Yeşil gözlerindeki acı, Angelo'yu dizlerinin üstüne çöktürdü, ellerinde ıslak bir madde hissetti ve merakla baktı; onun kanı, eşinin kanı ellerini lekeliyordu. Kaybının acısıyla ve kederiyle haykırdı, sonra karanlık kurduna dönüşüp öfke nöbetine girdi.
**
Angelo, rüyasından aniden uyanarak ter içinde kaldı. Her şeyin bir rüya olduğundan emin olmak için etrafına ve ellerine baktı.
"Evdeyim. Evdeyim," diye mırıldandı hızlı nefesini kontrol etmeye çalışırken.
Sabahın erken saatleriydi, güneş henüz doğmamıştı. Odasının balkonuna doğru ilerledi.
Sadece iç çamaşırlarıyla, vücudunu okşayan soğuk havayı memnuniyetle karşıladı. Göğsüne hafifçe çarpan soğuk metal, rüyalarını on kat daha güçlü bir şekilde geri getirdi.
Kurdu Lykos inlemeye başladı. İnsanının rüyasını gördükten sonra, ikisi de o kanlı geçmişten kurtulamıyordu, ikisinin de eşini kaybettiği acı dolu bir geçmiş.
'Koşuya çıkmak ister misin?' diye sordu Angelo, sırdaşına.
'Çok iyi olur' diye cevapladı Lykos hevesle.
Hızla şortlarını giydi ve aile arazisinin yoğun ormanlık alanlarına doğru arka koridordan çıktı. Taş kaleden geniş arazilerine kadar her şeyi içine çekti.
Birkaç saat içinde New York'a gitmek üzere olacaktı. Derin bir iç çekti. Ailesini, özellikle de yeni üyeyi bırakmak zordu.
Lykos'a dönüşürken, iki kız kardeşi Rosaline ve Eva'yı düşündü. Kraliyet ailesine uyum sağlamalarına yardımcı olmak için orada olmayı diliyordu. Genç bir kraliçe ve kraliyet beta dişi olmak kolay değildi ama onların bunu başarabileceğini biliyordu. Her ikisi de kendi yollarında güçlüydü.
Annesi, mükemmel daireyi seçip dekore ederken geçen ay boyunca gözyaşlarına boğulmuştu. Sonuçta ikinci oğlu ülkenin diğer yarısında olacak ve artık bir eyalet uzakta olmayacaktı. Michael - babası - yeni insanlarla nasıl başa çıkacağını biraz merak ediyordu ama büyük oğlu Caiden tarafından rahatlatılmıştı.

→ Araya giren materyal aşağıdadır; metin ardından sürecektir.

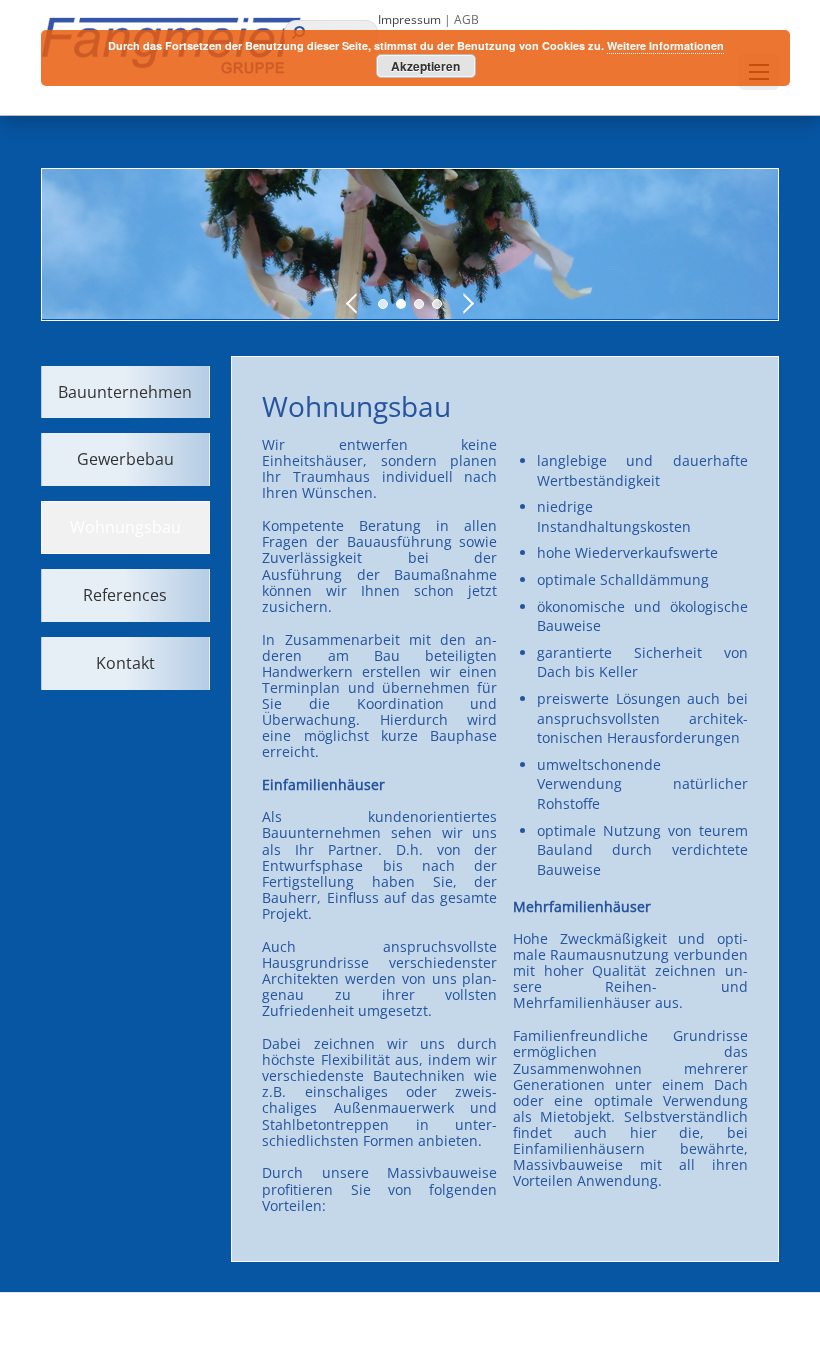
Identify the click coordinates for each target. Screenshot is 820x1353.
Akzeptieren (425, 66)
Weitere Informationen (665, 45)
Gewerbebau (125, 459)
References (125, 595)
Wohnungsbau (125, 527)
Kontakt (125, 663)
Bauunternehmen (125, 392)
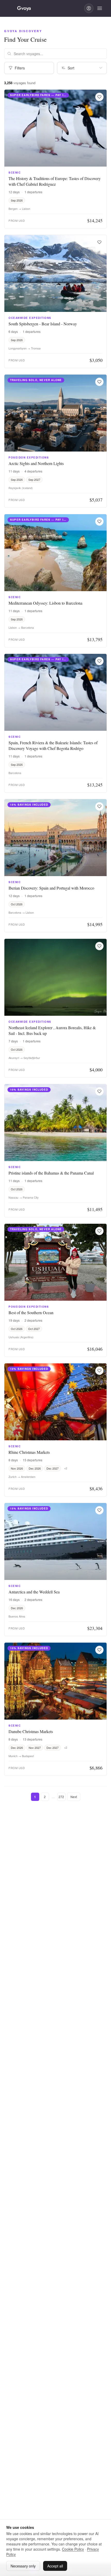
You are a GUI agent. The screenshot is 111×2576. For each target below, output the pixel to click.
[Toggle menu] (99, 8)
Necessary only (23, 2565)
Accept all (55, 2565)
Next (73, 1796)
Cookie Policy (73, 2549)
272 (61, 1796)
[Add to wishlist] (99, 97)
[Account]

Kurt formunda gölün yanından ormana doğru koştu ve eğitim alanına girdi, aklını o rüyadan arındırmaya çalıştı ama başaramadı.
‘Onu bırakmalısın,’ kardeşinin sözleri kafasında yankılandı, toprak pistte bir tur daha atarken.
Ama nasıl? Diye düşündü kendi kendine. Gitmekten korkuyordu ama gitmesi gerektiğini biliyordu. Çok uzun zaman olmuştu. Ağabeylerinin sahip olduklarına sahip olmak istiyorsa, kendini ortaya koymalıydı.
‘Onunla bunu yaşama şansımız olmadı. Bizden alındı ama başka birini nasıl sevebiliriz? Aynı şeyin tekrar olmayacağından nasıl emin olabiliriz?’ Lykos öfkeyle hırladı.
Angelo hızını yavaşlattı ve yavaş bir yürüyüşe geçti. Ona göre, kurdu haklıydı ama hayatlarında başka şeyler yapabilirlerdi, sadece bir eşe sahip olmayı unuturlardı. Kendilerini daha fazla acıdan koruyabilirlerdi.
‘Yavaş yavaş ilerleyelim,’ dedi kurduna. Lykos homurdandı ama kabul etti.
Angelo, kurdunun bu hareketine yüksek sesle güldü ve kişisel eşyalarını toplamak için odasına geri döndü.
**
Kahvaltı odasının köşesine çantasını fırlatan Angelo, ailesini ve kardeşlerini selamladıktan sonra oturup yemeğini yedi.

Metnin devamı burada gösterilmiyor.